Copy out every line below that contains the string "Image". Case counts.

--- Data excerpts ---

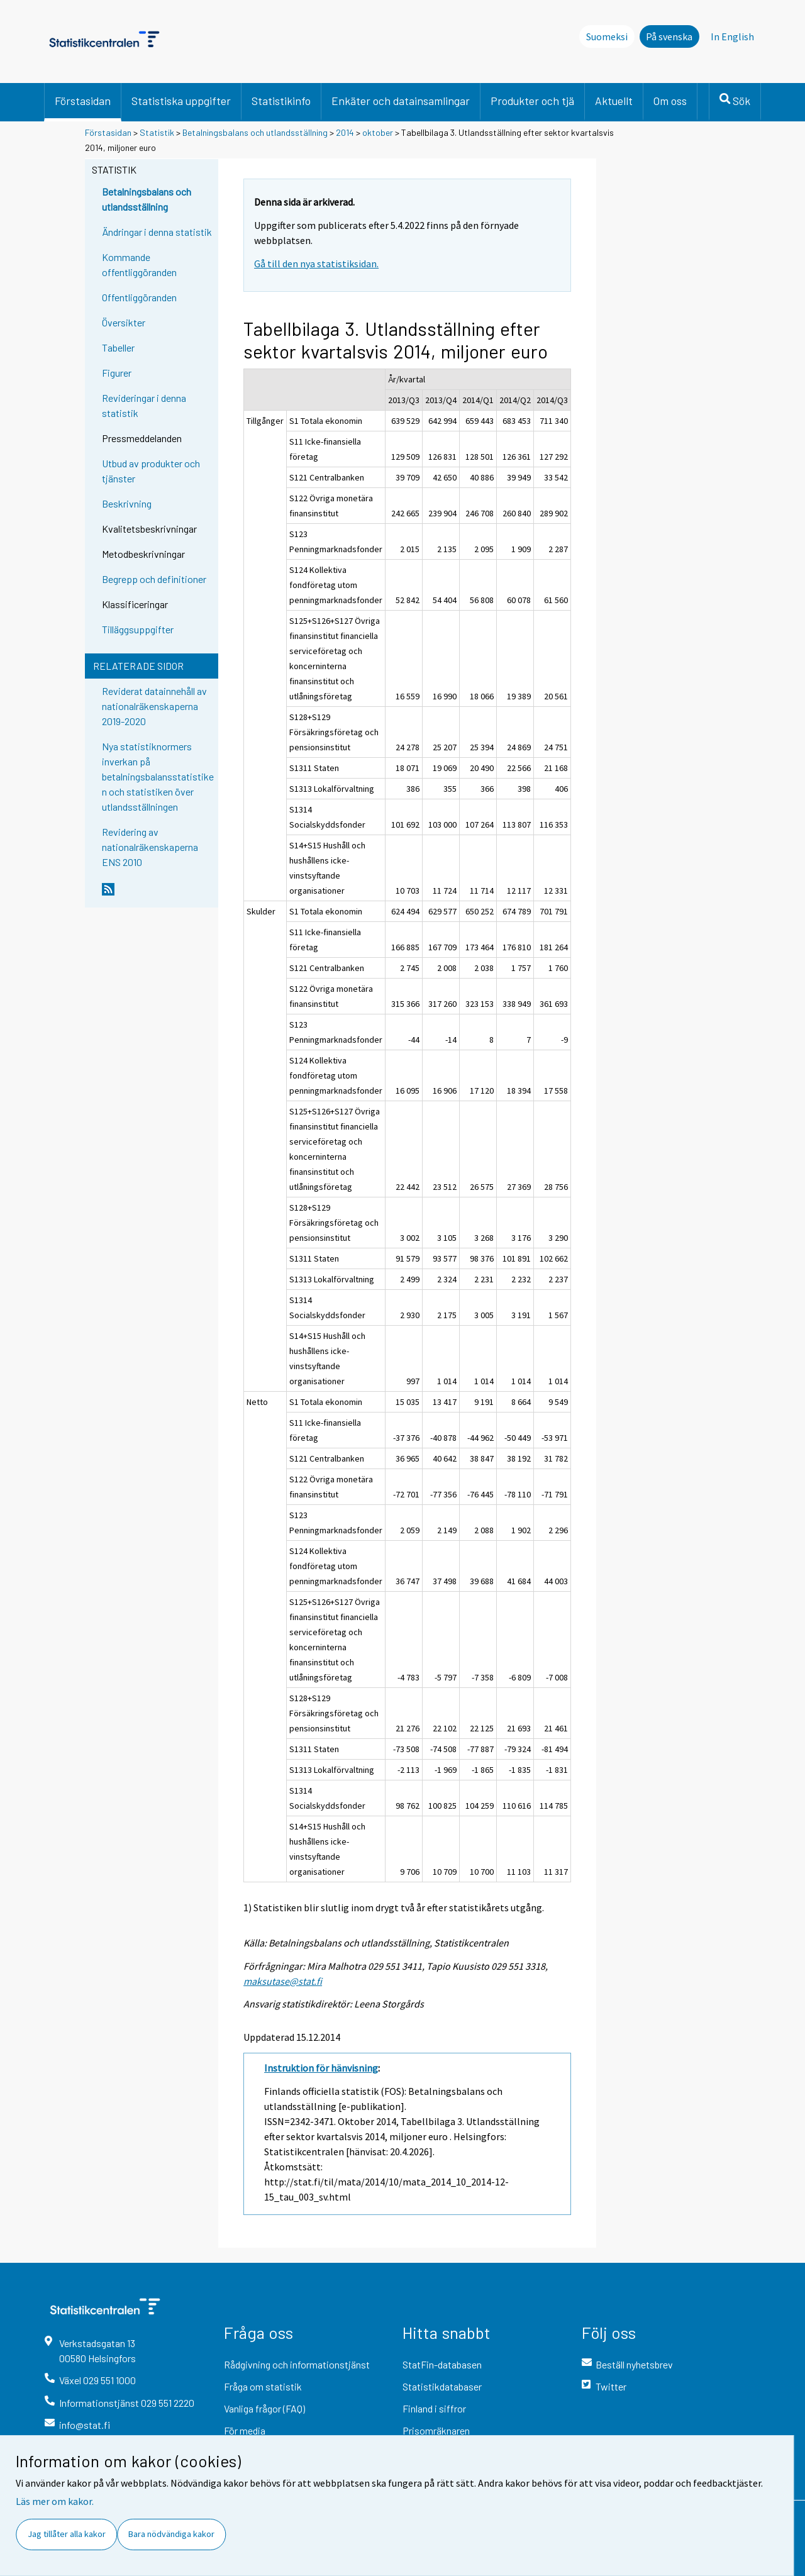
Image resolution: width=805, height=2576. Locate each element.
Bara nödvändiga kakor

---
--- Data excerpts ---

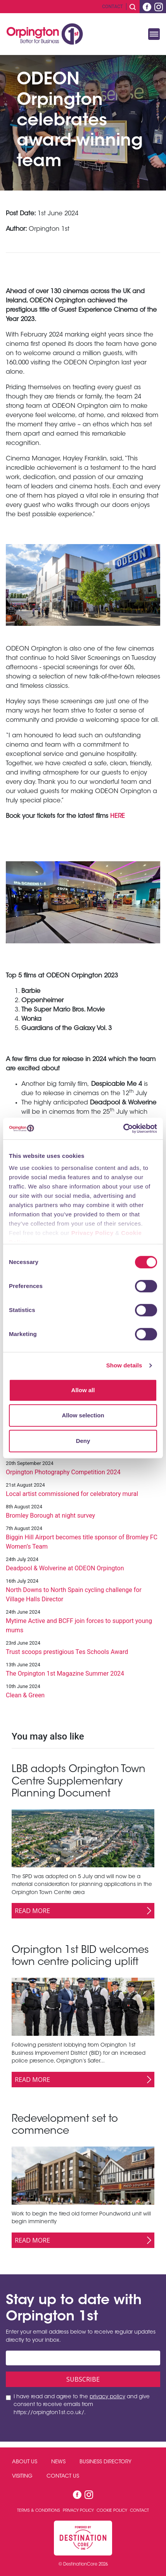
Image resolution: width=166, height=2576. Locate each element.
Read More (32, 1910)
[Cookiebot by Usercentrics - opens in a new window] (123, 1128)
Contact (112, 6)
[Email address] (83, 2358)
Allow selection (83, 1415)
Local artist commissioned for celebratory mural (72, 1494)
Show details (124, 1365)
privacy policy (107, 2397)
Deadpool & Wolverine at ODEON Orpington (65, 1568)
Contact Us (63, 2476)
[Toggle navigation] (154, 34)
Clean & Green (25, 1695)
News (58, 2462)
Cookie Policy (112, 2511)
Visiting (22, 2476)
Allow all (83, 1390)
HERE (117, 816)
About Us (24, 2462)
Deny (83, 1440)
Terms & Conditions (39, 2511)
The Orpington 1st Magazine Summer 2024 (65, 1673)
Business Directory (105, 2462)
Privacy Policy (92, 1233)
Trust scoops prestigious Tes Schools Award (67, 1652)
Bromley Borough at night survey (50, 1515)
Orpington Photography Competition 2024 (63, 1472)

---

### [Complete response]
Image resolution: width=805, height=2576. Locate each element.
Image resolution: width=166, height=2576. Locate each element.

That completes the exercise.